Ein großes Thema des Projekts ist die Mobilität im ländlichen Raum. Die VCD-Regionalkoordinatoren berichten, wie Leute anderswo Fahrgemeinschaften organisieren oder Bürgerbusse initiieren. „Jeder kleine Schritt zählt“, beschreibt die für Baden-Württemberg zuständige Katharina Scheer das Konzept. Sie weiß, dass sie im „autoverliebten“ Stuttgart kaum Chancen auf Gehör hätte, wenn sie grundsätzlich davon abraten würde. Doch vielleicht geht es beim nächsten Kauf auch eine Nummer kleiner? „Viele sind offen für verbrauchsärmere Autos. Und wenn wir sie dann ansprechen, sind sie im zweiten Schritt oft auch bereit, auf Umweltaspekte zu achten“, so Scheer. Dass jemand sagt, er schaffe sein Auto nun ab – so wie eine Frau vor kurzem nach einer VCD-Veranstaltung auf den Nachhaltigkeitstagen in Freiburg – sei die große Ausnahm.

Senioren fahren vorsichtig

Das Thema Alte und Autos hat aber auch gesamtgesellschaftliche Aspekte. Opas mit Hut auf der Ablage sind seit jeher dem Spott der Stammtische ausgesetzt. Immer wieder flammen auch Diskussionen über Fahrtests für Senioren auf, weil sie angeblich ein Sicherheitsrisiko für die Allgemeinheit darstellen. Der Psychologieprofessor Georg Rudinger vom Zentrum für Alternskulturen in Bonn hat zahlreiche Untersuchungen ausgewertet und hält deshalb nichts von flächendeckenden Überprüfungen oder Nachschulungen.

Mit Ausnahme von etwa fünf Prozent der Männer, die sich durch einen rasanten Fahrstil als ewig Junggebliebene darstellen wollen und sich dabei immer wieder überschätzen, sind ältere Autofahrer im Durchschnitt vorsichtiger und langsamer unterwegs als der Rest der Bevölkerung. Bei Verstößen, die im Rahmen von Geschwindigkeits- und Alkoholkontrollen festgestellt werden, ist die Altersgruppe 60+ deutlich unterrepräsentiert. Auch auf Autobahnen sind sie seltener anzutreffen. In der Regel bevorzugen Senioren Strecken, die sie kennen. Zwar gibt es bei älteren Jahrgängen unzweifelhaft überdurchschnittlich viele, die regelmäßig Medikamente einnehmen müssen, deren Sehfähigkeit abnimmt, die Schwierigkeiten haben, über die Schulter zu blicken oder im Dunkeln die Geschwindigkeit anderer Fahrzeuge richtig einzuschätzen. Doch ein Großteil der älteren Frauen und Männer stellt sich darauf ein und setzt sich nur hinters Steuer, wenn sie sich fit fühlen und die Straßenverhältnisse absehbar gut sind.

------------

## ARBEITSAUFTRÄGE
A - Stimmen diese Aussagen mit dem Lesetext überein? Antworte jeweils mit ja oder nein und zitiere die Worte, die den Ausschlag geben. (i) Katharina Scheer ist für Baden-Württemberg zuständig. (ii) Bei Verstößen in Geschwindigkeits- und Alkoholkontrollen ist die Altersgruppe 60+ überrepräsentiert. (iii) Georg Rudinger befürwortet flächendeckende Nachschulungen für Senioren.
B - Zitier wortgetreu aus dem Lesetext alles von „Senioren fahren vorsichtig“ bis hinunter zu „Überprüfungen oder Nachschulungen.“.

## ÜBUNGSMATERIAL
------------

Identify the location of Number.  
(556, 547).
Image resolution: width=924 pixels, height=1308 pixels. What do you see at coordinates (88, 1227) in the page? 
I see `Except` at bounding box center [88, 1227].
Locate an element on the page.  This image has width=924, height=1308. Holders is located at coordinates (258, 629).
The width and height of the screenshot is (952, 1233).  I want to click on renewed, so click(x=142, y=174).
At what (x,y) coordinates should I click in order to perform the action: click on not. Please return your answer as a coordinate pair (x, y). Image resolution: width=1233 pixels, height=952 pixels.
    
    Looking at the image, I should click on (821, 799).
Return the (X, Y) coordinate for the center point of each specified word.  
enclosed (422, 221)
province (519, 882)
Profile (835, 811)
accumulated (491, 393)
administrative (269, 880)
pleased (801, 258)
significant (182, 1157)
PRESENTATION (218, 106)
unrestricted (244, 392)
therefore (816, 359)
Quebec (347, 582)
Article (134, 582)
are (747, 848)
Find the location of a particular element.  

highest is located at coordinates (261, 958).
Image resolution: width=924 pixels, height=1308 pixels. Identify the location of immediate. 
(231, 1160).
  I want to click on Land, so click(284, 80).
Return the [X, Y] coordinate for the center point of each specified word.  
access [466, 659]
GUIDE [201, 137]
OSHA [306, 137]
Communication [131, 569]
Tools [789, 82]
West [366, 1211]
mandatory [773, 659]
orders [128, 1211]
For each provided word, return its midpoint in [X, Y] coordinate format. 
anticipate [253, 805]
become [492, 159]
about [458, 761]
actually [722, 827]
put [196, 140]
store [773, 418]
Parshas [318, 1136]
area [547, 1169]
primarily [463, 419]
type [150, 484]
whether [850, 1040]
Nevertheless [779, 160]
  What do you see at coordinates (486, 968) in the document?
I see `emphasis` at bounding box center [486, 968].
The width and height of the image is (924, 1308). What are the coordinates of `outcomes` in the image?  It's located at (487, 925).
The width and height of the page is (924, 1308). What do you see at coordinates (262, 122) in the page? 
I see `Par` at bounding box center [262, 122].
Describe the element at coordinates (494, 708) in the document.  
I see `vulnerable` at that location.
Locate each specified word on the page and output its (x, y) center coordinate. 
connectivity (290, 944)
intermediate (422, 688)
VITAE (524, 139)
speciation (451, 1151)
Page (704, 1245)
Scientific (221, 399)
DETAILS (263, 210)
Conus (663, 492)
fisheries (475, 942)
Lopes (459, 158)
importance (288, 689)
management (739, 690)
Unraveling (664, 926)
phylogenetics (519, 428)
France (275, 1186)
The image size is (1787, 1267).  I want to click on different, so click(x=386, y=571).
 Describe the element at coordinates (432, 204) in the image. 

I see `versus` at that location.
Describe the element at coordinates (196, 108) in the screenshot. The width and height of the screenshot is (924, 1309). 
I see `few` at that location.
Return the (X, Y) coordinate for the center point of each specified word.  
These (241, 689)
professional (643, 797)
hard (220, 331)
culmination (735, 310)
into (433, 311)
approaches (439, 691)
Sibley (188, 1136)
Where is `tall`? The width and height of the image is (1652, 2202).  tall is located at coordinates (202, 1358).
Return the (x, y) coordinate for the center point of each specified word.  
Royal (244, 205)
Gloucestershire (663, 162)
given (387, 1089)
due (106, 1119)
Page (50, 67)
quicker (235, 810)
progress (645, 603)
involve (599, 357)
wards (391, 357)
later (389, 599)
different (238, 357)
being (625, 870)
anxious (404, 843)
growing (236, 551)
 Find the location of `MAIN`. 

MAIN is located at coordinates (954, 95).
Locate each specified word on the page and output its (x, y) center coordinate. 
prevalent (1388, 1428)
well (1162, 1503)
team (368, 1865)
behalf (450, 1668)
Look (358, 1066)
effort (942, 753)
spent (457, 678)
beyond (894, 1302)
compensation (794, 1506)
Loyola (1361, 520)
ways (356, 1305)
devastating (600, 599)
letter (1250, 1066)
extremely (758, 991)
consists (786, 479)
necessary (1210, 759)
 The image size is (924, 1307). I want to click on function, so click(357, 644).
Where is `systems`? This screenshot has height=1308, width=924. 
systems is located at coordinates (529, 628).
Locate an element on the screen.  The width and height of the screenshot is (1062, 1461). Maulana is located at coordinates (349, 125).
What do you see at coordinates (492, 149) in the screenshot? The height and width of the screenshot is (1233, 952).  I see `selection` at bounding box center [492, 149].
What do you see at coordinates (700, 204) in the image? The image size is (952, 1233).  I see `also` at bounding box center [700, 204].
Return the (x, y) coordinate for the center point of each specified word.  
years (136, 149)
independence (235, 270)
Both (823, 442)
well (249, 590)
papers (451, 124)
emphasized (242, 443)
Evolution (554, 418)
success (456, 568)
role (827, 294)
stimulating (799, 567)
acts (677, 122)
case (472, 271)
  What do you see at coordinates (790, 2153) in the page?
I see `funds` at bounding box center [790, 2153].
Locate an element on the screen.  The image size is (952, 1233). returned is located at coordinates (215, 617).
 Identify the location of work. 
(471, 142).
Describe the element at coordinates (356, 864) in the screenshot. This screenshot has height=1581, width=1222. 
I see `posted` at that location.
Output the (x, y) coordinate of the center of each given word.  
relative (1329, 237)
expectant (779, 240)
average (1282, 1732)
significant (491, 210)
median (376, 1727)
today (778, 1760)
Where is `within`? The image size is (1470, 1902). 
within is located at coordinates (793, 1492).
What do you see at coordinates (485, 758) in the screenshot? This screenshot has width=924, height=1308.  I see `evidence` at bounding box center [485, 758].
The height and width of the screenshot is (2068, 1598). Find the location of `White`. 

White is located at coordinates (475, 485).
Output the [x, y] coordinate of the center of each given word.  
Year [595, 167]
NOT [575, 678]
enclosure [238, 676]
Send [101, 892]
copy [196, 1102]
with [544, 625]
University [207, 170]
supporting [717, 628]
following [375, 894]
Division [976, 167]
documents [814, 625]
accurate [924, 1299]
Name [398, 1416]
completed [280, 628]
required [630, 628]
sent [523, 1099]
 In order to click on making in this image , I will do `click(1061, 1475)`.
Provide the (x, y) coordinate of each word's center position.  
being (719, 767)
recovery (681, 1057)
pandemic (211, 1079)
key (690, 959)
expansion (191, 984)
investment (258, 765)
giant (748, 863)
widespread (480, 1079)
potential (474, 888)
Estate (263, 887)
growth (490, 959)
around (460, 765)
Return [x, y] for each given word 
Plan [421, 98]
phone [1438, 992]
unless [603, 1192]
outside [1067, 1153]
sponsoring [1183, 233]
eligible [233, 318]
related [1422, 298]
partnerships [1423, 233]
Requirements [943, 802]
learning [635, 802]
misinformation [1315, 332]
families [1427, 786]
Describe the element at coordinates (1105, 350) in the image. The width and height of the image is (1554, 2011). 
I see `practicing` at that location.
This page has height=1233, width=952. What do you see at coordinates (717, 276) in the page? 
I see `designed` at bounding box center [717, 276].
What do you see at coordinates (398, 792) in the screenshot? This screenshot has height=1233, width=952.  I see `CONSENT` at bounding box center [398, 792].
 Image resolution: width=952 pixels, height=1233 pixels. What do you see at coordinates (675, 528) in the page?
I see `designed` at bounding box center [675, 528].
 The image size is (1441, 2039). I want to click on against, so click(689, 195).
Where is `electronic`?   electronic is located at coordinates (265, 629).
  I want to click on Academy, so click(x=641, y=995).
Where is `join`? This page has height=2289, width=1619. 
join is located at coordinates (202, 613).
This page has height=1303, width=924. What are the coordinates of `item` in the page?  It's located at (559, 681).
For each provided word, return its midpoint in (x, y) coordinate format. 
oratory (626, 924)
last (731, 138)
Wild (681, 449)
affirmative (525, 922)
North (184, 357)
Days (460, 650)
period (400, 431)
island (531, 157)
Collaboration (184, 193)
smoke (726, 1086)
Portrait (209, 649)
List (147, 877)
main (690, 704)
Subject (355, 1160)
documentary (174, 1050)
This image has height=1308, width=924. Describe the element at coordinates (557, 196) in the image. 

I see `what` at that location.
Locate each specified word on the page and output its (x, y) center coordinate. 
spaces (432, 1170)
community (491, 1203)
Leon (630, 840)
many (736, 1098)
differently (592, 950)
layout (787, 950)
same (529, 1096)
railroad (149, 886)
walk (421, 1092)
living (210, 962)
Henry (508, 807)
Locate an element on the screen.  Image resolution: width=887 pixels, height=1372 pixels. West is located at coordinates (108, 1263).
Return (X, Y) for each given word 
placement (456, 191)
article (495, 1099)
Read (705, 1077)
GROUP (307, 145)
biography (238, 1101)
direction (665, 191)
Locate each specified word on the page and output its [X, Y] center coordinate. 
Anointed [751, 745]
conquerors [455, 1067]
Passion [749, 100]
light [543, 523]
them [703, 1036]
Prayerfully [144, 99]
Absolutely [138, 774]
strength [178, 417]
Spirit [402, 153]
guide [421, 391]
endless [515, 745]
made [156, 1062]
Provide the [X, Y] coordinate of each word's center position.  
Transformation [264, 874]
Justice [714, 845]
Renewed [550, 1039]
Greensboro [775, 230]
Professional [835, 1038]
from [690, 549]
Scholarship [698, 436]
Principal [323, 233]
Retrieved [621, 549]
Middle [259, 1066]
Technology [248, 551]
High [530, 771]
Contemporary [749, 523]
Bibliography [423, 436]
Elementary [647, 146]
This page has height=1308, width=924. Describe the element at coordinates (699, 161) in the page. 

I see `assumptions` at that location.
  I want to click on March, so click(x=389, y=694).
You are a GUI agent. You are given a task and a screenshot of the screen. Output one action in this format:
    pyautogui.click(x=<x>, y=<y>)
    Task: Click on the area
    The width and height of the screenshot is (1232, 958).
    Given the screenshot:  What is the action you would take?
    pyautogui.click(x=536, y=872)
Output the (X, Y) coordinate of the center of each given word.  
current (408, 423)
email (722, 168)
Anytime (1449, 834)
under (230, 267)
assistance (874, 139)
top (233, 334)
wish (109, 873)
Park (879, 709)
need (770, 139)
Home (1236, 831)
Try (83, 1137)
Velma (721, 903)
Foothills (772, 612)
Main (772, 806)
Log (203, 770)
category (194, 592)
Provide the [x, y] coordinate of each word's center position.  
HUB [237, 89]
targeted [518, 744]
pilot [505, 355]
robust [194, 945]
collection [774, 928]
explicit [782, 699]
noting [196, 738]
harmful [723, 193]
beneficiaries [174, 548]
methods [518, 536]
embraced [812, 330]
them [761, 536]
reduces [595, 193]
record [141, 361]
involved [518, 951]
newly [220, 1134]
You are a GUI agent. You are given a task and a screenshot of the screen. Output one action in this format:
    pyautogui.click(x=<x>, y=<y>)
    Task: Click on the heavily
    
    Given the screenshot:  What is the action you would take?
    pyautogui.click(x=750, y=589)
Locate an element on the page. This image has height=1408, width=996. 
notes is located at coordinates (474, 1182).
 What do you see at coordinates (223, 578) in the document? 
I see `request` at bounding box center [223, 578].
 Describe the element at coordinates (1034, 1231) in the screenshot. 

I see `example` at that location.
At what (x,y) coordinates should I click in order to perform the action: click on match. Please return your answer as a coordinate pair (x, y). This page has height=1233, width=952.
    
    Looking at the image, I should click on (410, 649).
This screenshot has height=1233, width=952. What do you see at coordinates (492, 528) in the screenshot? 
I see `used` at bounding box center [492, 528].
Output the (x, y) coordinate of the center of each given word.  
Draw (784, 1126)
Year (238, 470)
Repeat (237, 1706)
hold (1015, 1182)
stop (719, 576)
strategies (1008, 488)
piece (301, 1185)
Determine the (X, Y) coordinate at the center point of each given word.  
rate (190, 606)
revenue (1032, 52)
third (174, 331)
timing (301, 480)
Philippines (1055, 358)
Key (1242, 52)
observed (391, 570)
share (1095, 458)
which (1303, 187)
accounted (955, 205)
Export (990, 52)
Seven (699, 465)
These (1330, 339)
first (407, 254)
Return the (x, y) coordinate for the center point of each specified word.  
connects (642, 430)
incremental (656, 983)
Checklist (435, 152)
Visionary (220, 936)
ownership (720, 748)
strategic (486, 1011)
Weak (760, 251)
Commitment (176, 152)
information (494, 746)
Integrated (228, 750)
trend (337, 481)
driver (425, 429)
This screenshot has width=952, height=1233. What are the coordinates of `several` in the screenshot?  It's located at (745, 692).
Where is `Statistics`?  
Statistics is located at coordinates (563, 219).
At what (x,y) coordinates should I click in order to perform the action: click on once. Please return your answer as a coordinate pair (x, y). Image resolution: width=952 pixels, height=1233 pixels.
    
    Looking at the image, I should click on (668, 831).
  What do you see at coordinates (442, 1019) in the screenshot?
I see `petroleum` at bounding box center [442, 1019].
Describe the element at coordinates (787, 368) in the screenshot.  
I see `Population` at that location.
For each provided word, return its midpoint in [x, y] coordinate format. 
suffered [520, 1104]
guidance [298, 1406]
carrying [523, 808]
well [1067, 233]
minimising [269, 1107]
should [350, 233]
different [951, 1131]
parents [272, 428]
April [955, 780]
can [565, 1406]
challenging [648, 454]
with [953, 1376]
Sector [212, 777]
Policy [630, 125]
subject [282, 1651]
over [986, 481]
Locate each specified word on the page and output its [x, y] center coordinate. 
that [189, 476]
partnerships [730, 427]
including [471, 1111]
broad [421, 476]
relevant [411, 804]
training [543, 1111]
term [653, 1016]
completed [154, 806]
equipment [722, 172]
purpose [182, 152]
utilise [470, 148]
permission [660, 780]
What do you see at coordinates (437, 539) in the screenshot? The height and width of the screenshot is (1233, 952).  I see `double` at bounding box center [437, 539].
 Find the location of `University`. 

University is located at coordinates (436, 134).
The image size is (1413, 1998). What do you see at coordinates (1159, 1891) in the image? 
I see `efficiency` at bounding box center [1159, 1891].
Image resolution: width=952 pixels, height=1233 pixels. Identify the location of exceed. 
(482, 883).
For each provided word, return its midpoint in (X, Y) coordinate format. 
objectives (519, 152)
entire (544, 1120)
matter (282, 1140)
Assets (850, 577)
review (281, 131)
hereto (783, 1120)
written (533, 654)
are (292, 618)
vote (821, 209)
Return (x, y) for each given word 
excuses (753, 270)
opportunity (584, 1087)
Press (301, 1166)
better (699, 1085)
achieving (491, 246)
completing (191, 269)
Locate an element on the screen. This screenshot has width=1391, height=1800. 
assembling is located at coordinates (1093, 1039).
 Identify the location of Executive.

------------

## NUMMERIERTE ANTWORTEN
A -
(i) Ja: „die für Baden-Württemberg zuständige Katharina Scheer“
(ii) Nein: „ist die Altersgruppe 60+ deutlich unterrepräsentiert“
(iii) Nein: „hält deshalb nichts von flächendeckenden Überprüfungen oder Nachschulungen“

B -
Senioren fahren vorsichtig

Das Thema Alte und Autos hat aber auch gesamtgesellschaftliche Aspekte. Opas mit Hut auf der Ablage sind seit jeher dem Spott der Stammtische ausgesetzt. Immer wieder flammen auch Diskussionen über Fahrtests für Senioren auf, weil sie angeblich ein Sicherheitsrisiko für die Allgemeinheit darstellen. Der Psychologieprofessor Georg Rudinger vom Zentrum für Alternskulturen in Bonn hat zahlreiche Untersuchungen ausgewertet und hält deshalb nichts von flächendeckenden Überprüfungen oder Nachschulungen.